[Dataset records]

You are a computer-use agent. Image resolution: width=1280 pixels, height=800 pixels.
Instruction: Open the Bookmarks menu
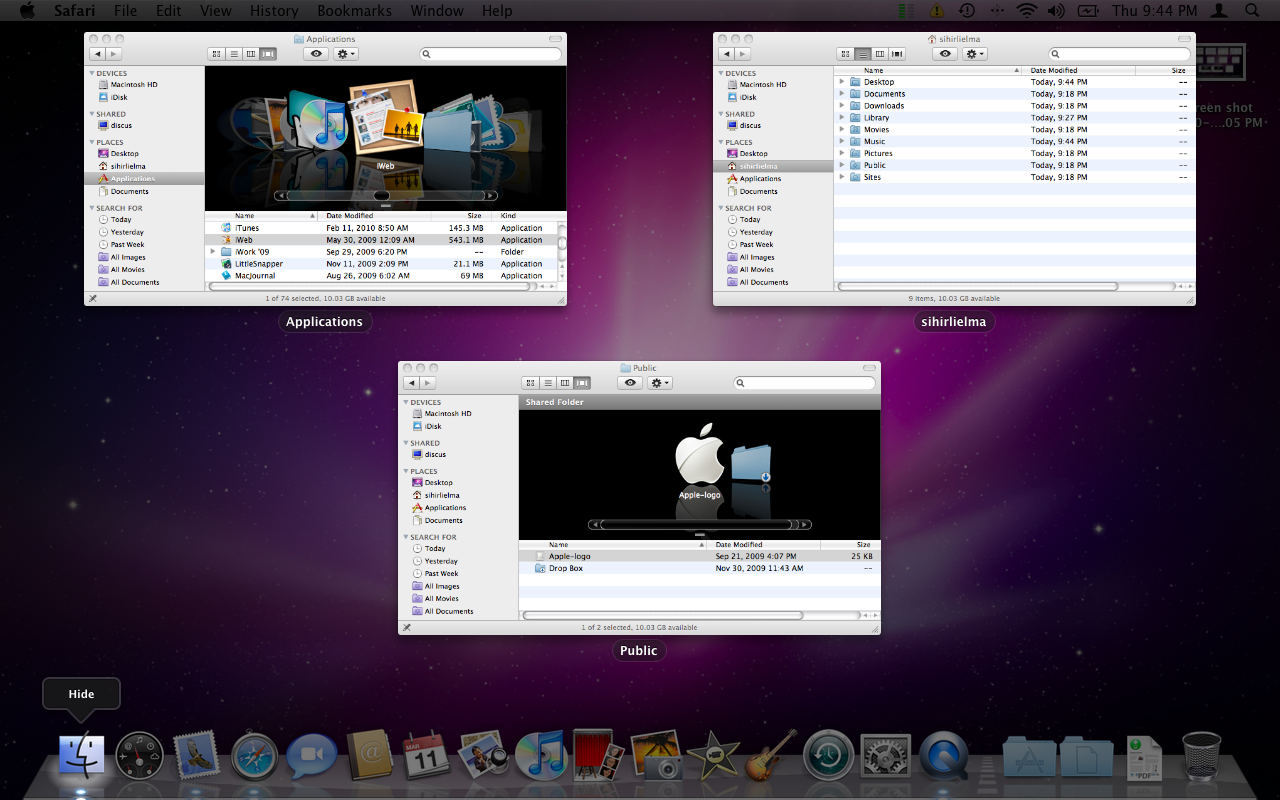[x=354, y=11]
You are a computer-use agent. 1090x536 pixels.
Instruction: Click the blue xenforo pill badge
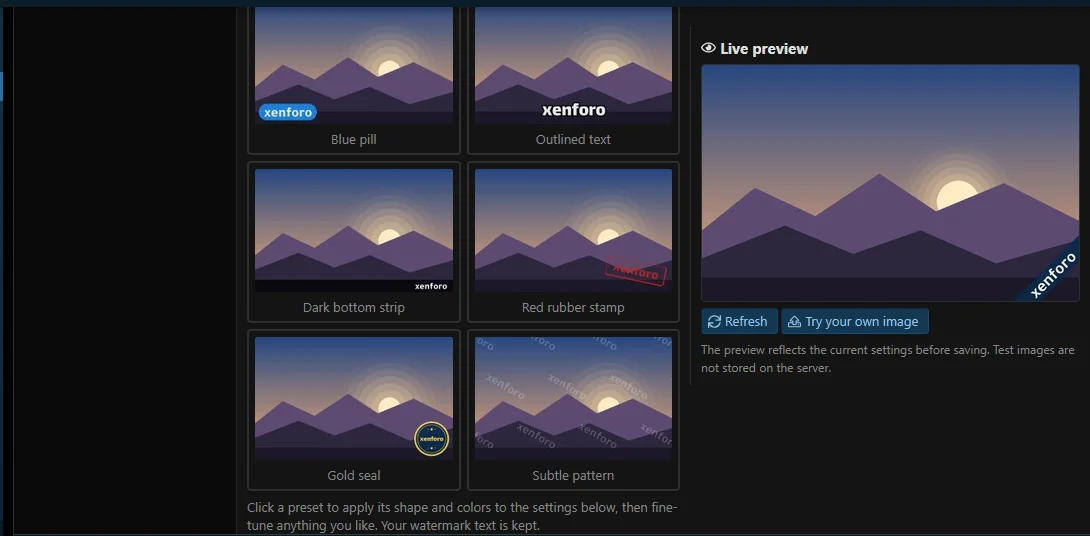[x=288, y=112]
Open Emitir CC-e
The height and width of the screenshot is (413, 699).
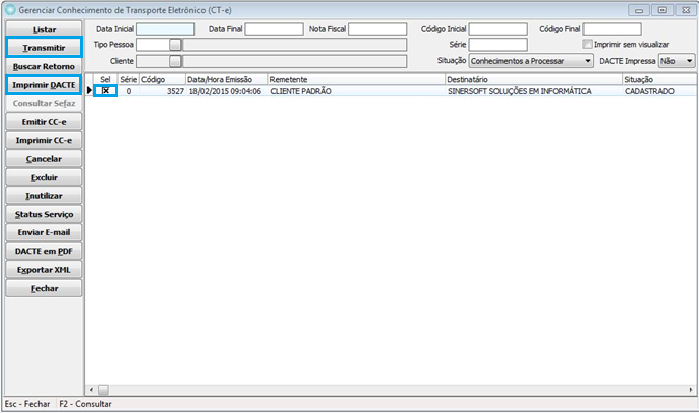(43, 122)
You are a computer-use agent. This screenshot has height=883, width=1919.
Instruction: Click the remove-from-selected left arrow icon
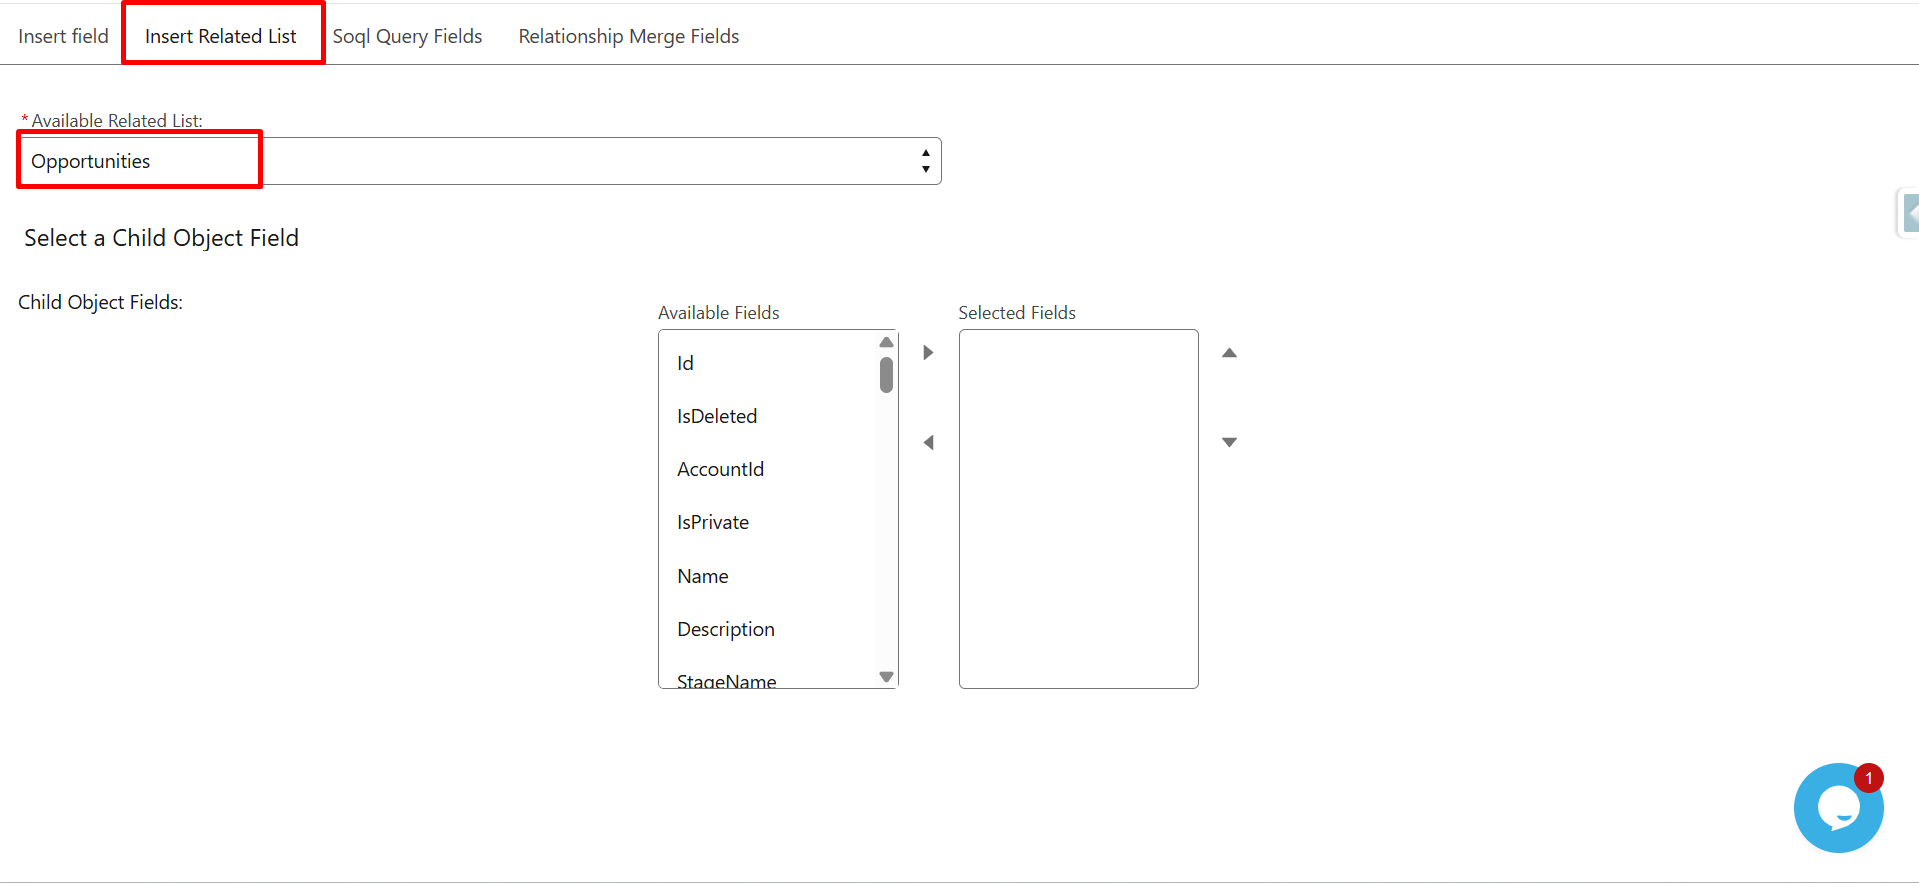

● **AIM OF THE EXERCISE**: Every record above should be set down exactly, with the pictures left out.

● **EXERCISE ANSWER**:
You are a computer-use agent. Image resolution: width=1280 pixels, height=800 pixels.
Instruction: Open the Bookmarks menu
[x=354, y=11]
You are a computer-use agent. 1090x536 pixels.
Instruction: Click the blue xenforo pill badge
[x=288, y=112]
Open Emitir CC-e
The height and width of the screenshot is (413, 699).
(43, 122)
You are a computer-use agent. This screenshot has height=883, width=1919.
Instruction: Click the remove-from-selected left arrow icon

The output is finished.